Bryan Cranston opens up about how he struggled with rejection and learned how to do well in the audition room.
Six-time Emmy Award-winning actor Bryan Cranston is considered one of the greatest actors of all time. Since ‘Breaking Bad’, he has been nominated for an Academy Award and a BAFTA Award for his role in the 2015 film “Trumbo” and won a Tony Award and a Drama Desk Award for his performance in “All The Way”. And Cranston was just nominated for another Tony Award for his performance as newscaster Howard Beale in the stage adaptation Network.
That said, Cranston has not always been so loved by critics and audiences. In an interview with Variety, Cranston speaks about some of his early career struggles and remembers how he learned to cope with rejection as an actor about ten years after a bad audition.
“I had an epiphany 10 years after that. It changed my life as an actor. I used to think that an audition was a job interview, but I realized I was giving up my power because I was going into an office wanting something from them.
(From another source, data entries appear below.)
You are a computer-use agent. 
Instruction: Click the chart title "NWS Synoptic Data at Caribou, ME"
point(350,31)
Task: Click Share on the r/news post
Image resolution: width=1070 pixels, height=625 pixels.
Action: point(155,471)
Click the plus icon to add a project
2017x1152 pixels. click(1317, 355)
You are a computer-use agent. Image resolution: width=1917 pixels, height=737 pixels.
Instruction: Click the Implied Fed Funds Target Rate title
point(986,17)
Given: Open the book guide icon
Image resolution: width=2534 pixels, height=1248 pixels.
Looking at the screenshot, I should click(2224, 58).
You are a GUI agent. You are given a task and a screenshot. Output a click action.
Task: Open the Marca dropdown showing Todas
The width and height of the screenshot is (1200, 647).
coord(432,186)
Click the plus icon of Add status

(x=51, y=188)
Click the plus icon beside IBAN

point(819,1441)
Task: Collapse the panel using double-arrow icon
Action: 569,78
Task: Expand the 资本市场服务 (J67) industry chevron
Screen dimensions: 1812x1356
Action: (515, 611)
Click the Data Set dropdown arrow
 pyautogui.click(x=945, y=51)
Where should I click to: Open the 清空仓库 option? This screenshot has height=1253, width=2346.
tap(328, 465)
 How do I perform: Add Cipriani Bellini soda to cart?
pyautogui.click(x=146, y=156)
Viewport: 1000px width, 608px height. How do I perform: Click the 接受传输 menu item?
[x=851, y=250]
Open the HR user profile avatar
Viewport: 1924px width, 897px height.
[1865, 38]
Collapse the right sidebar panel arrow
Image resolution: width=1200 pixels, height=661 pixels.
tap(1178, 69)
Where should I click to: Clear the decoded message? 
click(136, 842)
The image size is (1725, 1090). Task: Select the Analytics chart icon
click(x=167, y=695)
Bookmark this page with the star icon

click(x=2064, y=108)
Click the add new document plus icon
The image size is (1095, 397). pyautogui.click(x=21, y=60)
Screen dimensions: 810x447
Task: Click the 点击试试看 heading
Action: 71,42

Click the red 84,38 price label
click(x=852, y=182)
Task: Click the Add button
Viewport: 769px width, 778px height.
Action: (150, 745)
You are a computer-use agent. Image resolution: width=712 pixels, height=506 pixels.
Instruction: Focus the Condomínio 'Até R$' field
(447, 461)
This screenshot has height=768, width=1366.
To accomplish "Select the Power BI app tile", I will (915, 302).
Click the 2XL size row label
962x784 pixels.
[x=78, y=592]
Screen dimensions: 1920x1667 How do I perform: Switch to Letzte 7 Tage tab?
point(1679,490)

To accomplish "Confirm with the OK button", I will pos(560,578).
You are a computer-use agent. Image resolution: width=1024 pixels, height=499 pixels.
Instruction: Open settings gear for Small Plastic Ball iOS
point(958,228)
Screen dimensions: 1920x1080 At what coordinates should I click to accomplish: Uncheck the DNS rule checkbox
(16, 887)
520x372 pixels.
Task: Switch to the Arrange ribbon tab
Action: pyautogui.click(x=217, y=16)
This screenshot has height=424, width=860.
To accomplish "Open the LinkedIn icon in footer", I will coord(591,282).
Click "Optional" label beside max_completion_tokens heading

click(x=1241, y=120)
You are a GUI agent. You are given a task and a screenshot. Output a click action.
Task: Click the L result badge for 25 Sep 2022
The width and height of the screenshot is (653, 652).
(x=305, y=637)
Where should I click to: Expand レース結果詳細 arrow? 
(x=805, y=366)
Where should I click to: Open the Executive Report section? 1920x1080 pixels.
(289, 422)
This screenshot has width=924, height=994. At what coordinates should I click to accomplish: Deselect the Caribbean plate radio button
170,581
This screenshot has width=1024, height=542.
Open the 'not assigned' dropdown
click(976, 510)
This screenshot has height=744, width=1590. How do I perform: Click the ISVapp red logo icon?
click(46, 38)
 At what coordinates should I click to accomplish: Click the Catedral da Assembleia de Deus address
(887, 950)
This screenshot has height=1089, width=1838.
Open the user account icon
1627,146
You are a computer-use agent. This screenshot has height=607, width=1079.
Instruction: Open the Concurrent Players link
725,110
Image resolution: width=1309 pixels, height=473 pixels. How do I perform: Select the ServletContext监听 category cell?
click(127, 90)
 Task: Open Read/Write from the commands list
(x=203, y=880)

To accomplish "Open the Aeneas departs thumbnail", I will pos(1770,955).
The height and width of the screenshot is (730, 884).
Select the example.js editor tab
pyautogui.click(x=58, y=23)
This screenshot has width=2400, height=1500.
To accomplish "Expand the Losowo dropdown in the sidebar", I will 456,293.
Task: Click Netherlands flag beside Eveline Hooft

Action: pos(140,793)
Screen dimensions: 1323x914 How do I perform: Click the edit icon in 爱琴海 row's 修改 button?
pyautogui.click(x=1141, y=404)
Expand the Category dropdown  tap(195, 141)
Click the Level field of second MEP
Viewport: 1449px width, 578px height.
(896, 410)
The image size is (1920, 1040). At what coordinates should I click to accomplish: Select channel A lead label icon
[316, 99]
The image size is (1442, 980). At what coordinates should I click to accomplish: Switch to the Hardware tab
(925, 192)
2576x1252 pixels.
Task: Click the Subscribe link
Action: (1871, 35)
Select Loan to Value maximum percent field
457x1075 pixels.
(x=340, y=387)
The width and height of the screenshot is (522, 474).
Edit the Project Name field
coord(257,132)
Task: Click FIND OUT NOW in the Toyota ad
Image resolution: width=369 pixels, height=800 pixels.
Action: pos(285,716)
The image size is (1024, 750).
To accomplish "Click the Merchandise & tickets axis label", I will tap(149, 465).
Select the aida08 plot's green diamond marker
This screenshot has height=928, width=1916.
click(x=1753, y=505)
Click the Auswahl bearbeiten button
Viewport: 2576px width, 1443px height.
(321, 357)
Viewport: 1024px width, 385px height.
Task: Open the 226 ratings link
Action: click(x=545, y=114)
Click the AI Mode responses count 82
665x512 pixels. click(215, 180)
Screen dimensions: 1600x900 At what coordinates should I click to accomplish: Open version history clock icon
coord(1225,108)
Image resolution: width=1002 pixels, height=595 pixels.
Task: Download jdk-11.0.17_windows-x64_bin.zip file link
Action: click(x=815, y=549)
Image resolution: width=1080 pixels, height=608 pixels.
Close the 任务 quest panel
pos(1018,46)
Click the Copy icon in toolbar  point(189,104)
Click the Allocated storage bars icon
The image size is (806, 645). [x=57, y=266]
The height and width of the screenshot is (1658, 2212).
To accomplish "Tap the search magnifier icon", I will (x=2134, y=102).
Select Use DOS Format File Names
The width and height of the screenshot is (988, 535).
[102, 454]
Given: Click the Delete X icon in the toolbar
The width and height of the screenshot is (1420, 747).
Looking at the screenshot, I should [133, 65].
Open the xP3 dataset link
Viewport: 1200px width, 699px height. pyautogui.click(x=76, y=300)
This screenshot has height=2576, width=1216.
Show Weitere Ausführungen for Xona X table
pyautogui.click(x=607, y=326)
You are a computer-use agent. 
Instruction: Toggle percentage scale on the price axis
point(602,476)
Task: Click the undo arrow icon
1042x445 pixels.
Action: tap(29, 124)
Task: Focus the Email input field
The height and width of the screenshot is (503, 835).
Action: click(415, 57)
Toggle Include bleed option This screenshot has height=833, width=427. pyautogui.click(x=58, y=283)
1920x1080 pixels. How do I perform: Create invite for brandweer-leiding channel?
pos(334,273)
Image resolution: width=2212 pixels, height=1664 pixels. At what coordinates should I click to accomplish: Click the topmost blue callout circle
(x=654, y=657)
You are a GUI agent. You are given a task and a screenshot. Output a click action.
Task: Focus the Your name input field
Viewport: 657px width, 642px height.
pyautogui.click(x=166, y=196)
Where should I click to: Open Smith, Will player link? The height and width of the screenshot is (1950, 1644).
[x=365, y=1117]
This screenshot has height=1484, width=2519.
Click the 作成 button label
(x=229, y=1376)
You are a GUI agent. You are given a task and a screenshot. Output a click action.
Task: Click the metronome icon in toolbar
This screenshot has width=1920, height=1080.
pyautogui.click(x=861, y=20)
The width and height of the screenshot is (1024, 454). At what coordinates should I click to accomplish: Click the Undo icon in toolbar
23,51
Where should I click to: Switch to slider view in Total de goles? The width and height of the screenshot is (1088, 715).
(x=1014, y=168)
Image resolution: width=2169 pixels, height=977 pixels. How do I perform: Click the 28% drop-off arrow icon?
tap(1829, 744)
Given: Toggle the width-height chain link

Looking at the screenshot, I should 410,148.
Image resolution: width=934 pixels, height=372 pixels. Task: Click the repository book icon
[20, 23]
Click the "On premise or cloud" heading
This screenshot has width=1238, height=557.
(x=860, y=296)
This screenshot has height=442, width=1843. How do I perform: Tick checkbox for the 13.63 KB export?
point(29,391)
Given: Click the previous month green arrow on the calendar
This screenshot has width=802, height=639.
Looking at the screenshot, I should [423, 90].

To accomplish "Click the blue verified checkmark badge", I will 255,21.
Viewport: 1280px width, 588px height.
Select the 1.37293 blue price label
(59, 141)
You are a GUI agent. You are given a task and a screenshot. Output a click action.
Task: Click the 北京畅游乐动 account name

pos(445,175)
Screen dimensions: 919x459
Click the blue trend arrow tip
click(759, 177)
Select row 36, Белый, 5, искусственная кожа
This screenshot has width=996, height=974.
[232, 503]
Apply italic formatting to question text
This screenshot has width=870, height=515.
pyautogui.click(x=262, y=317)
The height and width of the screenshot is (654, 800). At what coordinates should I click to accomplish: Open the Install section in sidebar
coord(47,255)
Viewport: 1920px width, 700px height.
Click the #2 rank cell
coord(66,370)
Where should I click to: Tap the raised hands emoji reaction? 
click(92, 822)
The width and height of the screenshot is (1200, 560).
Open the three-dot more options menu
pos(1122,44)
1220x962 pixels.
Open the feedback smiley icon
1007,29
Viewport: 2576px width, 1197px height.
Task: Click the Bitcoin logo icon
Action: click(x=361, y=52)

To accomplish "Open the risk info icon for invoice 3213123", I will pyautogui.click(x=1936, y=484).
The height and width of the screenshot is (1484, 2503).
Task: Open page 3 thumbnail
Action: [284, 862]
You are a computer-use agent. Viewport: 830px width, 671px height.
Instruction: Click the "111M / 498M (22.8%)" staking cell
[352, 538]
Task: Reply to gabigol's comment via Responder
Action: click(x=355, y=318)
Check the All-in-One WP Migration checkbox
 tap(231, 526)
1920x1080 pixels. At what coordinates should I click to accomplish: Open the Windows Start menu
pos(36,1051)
Whenever you want something from anyone, you have relinquished your power. Holding on to power in an audition is essential for an actor. You have to be able to do exactly what you want because that’s what’s required of you to impress someone with your uniqueness and what you could bring to a character. I was going in there to present an idea, an option for them. An audition became another opportunity for me to act.”